Click to expand/collapse
In Google Drive
share your project folder with some other account. Login on Google Drive
under that account. On the left-side panel choose the Shared with me
option, find the project shared folder, right click menu, choose Add shortcut to Drive
. In the opened window choose the All locations
tab, click My Drive
option, then click Add
button below.
Now you can open My Drive
on the left-side panel and find the project shared folder there.
Open a new Jupyter Notebook
or a shared copy of the original one. I recommend always making a copy of your shared notebooks when you (or your teammates) work under other Google Colab
accounts - it will keep your notebooks from cell output conflicting during execution.
In that notebook load the project:
# Mount `Google Drive`:
from google.colab import drive
drive.mount('/content/drive')
# Install `xMan` library:
!pip install git+https://github.com/wolfhoundgelert/xman.git
# Import `xMan` library:
from xman import xman
# Load project passing its path:
xman.load_proj('./drive/MyDrive/xman_exps')
# Now you can work with your project under that other Google Colab account:
xman.info()
Click to expand/collapse
A life cycle of any experiment, either it is ML
experiment written in code or it is some live experiment performing on a physics lesson, can be described by statuses from the next workflow:
EMPTY
-> TO_DO
-> IN_PROGRESS
-> DONE
or ERROR
-> SUCCESS
or FAIL
And it doesn't matter, we are performing our experiment manually and only writing down its results (and manually changing exp statuses for keeping track of our progress), or we are using some executable pipeline, which changes statuses automatically according to its state.
EMPTY
- we just created a new exp record in our project and here we have only our exp name and description.
TO_DO
- we prepared our exp for the execution (gathered all we need together and ready to start the exp).
IN_PROGRESS
- the exp was started, and now it is in progress.
DONE
or ERROR
- our exp was finished smoothly, or we encountered some issues which didn't allow us to get a result.
SUCCESS
or FAIL
- we reviewed what we have after the previous step and decided the exp was successful (output was significant good, and we can use that further) or we failed (nothing significantly, or we had even worse results than before).
As was mentioned before, xMan
provides 2 approaches for managing experiments: manually and with setting executable pipeline.
Click to expand/collapse
exp
(also group
and proj
) is assumed to be manual if its status was set manually:
xman.exp(1, 1).is_manual # False
xman.exp(1, 1).set_manual_status('TO_DO', 'Ready for start')
xman.exp(1, 1).is_manual # True
xman.exp(1, 1).info()
# Output:
# Exp 1 [TO_DO *] My Exp 1 - My exp 1 descr
# Resolution: Ready for start
Pay attention on the *
in the status [TO_DO *]
, it says that the exp
has a manual status and is considered as a manual exp.
If some exp
has a manual status, it can't be fed with an executable pipeline until the manual status is deleted.
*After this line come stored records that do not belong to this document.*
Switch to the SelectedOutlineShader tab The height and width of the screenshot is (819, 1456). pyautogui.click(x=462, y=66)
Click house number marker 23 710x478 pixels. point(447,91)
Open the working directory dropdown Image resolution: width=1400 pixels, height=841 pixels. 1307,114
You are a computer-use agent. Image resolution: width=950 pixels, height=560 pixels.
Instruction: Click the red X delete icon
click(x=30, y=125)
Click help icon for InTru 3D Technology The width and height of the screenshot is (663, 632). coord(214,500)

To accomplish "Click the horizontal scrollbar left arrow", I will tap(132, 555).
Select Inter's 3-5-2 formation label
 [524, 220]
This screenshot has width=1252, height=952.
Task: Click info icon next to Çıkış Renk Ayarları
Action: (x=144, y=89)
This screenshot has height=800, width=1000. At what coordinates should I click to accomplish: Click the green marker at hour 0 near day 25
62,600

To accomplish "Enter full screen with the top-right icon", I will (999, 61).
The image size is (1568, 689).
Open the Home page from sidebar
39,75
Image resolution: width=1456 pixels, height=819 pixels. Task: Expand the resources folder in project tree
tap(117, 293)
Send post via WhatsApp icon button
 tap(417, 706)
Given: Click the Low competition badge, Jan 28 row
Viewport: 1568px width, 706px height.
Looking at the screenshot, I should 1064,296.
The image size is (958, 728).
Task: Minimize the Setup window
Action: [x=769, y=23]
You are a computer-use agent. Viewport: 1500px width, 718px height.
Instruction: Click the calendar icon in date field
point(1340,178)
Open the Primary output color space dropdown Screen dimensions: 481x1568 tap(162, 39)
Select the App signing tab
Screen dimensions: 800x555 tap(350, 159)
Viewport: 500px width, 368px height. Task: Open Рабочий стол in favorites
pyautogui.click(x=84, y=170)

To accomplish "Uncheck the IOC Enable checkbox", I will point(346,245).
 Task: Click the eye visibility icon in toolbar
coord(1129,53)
Use xman.exp(...).delete_manual_status()
for deleting the manual status and making exp
not manual again.
You can set a result manually and/or complete the exp:
xman.exp(1, 1).set_manual_result('Answer to the Ultimate Question of Life, the Universe, and Everything is 42')
xman.exp(1, 1).success('The answer is good enough') # or xman.exp(1, 1).fail('Too bad')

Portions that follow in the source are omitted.